Perdido dentro de meus pensamentos, não reparei que a van já estivera cheia e que um senhor estava na minha frente, de cara feia, falando
- da licença aí grande, deixa eu sentar.
Disse acanhado
- foi mal, vê se da pra passar!
Encolhi-me, levantei as pernas jogando-as pro lado direito, ele passou, sentou e disse:
- Calor do caralho, ninguém ?guenta? isso não, ainda bem que hoje tem jogo do mengão.

Não entendi bem a colocação dele, muito menos o fato do jogo de futebol minimizar a alta temperatura, mas concordei:
- é verdade!
Depois pensei comigo quieto, deve ser por que com o jogo de futebol ele tenha um motivo pra beber, cerveja é gelada, refresca...
Enfim, pensamentos abstratos à parte voltei a pensar na vida, no passeio, no rio e principalmente no que quero pra mim, pra minha vida, ao lado de uma senhora que goste de dançar comigo, que ria de mim e me faça bem.
Pensei a que me proponho nessa vida, se não escolhi nascer, posso escolher por onde andar, onde envelhecer, e sobre tudo onde e com quem ter uma vida saudável e tranqüila.
E tive a nítida certeza que onde vivo hoje não é mais o lugar saudável e tranqüilo que meus pais viveram há 40 anos atrás, embora seja o mesmo.
E esse, daqui a mais um tempo, não será mais o que hoje representa, o ?homem muda e rio também? já dizia Heráclito.

Olhei pro lado e percebi que já estava em cima do meu ponto, e nem vi chegar, gritei pro motorista que ouvia um som sertanejo.
- Aloww, vou ficar no próximo ai, em frente à antiga loja de carros.
Ele olhou pra trás
- Já é irmão! É nós!
Eu
- Valeu, ?brigadão?, quanto é?
- 4,00 conto, fiel
- Beleza, segura aí.
- É nós, fica com Deus ??na disciplina??!
Coloquei a mochila nas costas, fui andando, e pensando sobre gírias, mas isso é ?papo pra outro desenrolo?.

HUGO MENDES GUIMARAES 25/02/07

5 Comentários:

Anonymous Anônimo said...

Muito bom...aliás não é a primeira vez que leio algo deste rapaz...já tive o prazer de ler antes e gostei muito. Continue escrevendo e eu continuarei lendo...
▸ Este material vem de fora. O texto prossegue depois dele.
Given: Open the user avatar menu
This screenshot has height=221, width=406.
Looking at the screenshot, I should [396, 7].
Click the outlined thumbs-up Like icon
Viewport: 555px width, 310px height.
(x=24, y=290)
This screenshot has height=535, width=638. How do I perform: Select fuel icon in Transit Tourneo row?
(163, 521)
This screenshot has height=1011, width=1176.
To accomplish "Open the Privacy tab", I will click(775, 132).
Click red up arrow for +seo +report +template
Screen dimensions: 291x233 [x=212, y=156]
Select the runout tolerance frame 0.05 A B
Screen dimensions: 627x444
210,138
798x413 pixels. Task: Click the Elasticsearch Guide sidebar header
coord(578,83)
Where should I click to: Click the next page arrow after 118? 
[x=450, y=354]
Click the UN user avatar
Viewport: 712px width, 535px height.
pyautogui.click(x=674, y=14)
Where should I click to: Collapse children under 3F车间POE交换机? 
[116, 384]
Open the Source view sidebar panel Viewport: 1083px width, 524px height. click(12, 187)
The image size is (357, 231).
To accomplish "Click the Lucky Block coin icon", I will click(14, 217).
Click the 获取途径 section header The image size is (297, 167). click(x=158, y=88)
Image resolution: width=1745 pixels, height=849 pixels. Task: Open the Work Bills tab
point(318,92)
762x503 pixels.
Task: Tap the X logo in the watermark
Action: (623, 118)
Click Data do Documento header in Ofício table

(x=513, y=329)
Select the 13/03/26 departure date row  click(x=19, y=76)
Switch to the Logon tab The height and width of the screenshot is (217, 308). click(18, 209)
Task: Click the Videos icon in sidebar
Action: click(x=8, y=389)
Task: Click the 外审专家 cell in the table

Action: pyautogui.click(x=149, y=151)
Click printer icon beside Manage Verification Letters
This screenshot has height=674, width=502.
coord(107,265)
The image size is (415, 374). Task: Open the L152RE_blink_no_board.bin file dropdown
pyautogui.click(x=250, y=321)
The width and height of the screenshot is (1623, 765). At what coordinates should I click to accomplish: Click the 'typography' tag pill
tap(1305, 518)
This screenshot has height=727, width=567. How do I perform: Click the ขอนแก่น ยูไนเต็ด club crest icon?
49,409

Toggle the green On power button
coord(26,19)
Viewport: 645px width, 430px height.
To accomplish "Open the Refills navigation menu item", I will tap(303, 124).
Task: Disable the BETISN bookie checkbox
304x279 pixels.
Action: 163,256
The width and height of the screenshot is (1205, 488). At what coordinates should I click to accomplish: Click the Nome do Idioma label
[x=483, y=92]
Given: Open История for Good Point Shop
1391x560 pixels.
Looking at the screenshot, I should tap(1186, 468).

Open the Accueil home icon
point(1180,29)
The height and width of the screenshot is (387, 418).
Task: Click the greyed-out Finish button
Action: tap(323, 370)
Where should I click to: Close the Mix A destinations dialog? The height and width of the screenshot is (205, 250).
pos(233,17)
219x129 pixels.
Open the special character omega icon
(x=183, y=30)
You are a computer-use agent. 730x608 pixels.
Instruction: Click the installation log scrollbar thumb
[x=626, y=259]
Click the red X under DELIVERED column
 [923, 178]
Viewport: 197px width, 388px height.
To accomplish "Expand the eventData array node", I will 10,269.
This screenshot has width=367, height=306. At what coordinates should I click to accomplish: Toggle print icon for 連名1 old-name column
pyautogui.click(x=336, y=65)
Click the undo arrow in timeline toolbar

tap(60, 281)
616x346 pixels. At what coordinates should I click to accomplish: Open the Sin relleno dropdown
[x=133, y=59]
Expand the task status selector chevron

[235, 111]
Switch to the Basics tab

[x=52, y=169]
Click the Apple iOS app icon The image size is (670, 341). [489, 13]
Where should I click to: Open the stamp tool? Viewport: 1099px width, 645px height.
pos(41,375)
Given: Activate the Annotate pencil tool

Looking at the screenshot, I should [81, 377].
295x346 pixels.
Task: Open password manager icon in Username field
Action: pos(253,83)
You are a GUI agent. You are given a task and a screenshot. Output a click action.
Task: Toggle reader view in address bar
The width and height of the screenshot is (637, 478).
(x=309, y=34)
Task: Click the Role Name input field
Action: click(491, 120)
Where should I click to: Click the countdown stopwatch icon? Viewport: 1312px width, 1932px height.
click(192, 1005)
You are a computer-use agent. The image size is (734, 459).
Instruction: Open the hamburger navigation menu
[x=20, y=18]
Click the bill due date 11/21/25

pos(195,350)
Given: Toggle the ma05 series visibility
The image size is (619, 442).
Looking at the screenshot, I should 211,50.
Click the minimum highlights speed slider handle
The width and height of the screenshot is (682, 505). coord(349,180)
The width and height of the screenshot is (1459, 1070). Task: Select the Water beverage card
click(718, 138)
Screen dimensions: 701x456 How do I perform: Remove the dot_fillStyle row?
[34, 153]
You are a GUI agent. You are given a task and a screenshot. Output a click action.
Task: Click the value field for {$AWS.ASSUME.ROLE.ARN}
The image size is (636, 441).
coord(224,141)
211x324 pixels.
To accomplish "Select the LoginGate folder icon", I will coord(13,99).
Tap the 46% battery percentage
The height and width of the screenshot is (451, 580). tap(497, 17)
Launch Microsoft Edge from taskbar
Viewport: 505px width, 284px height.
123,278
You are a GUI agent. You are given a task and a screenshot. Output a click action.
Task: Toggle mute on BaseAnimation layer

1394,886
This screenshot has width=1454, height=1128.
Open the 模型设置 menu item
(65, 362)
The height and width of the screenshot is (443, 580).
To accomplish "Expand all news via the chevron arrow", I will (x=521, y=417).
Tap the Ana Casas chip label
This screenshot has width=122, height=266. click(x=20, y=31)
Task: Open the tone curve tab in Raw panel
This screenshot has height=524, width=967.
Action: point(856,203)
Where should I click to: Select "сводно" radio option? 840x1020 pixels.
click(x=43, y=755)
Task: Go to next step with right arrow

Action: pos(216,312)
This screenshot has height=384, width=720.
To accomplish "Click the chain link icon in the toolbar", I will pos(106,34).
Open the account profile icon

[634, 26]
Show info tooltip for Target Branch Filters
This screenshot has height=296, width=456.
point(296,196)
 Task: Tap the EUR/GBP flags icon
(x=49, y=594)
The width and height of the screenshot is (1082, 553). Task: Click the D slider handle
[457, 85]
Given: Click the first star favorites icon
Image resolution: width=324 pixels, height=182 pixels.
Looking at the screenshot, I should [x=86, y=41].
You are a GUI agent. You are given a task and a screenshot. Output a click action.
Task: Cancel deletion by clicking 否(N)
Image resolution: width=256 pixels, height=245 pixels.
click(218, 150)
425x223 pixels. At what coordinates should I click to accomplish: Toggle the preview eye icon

seg. fev. 26, 02:31:00 PM  
Blogger Sangue de Barata said...

mas uma vez, hugo mendes guimarães, poeta iguaçuano de coração, nos surpreende com a simplicidade do que é óbvio e com a casualidade do q é belo, contando de forma despojada, ingênua a rotina do q é viver e se encantar com o q é "ordinário".

Já te disse e repito: larga td e vira escritor. Se nao pôde escolher ter nascido, ao menos essa escolha vc pode fazer, e já tá mais q na hora mané!
Meus parabéns pelo excelente texto.
teu amigo q mto te admira!
Thiago.

seg. fev. 26, 02:45:00 PM  
Anonymous Anônimo said...

Bom, na verdade devería fazer cinema, é disso que o país precisa, de criatividade e um pouco de ideias.
Boa!!!!.

sex. mar. 02, 04:42:00 PM  
Blogger Cena Independente said...

texto muito expressivo, e muito bem escrito,
esse é o tradicional Rio De Janeiro

seg. mar. 05, 05:51:00 PM  
Anonymous Anônimo said...

adorei o texto, mas... eu raramente danço!!! rss. e aí, como é q faz???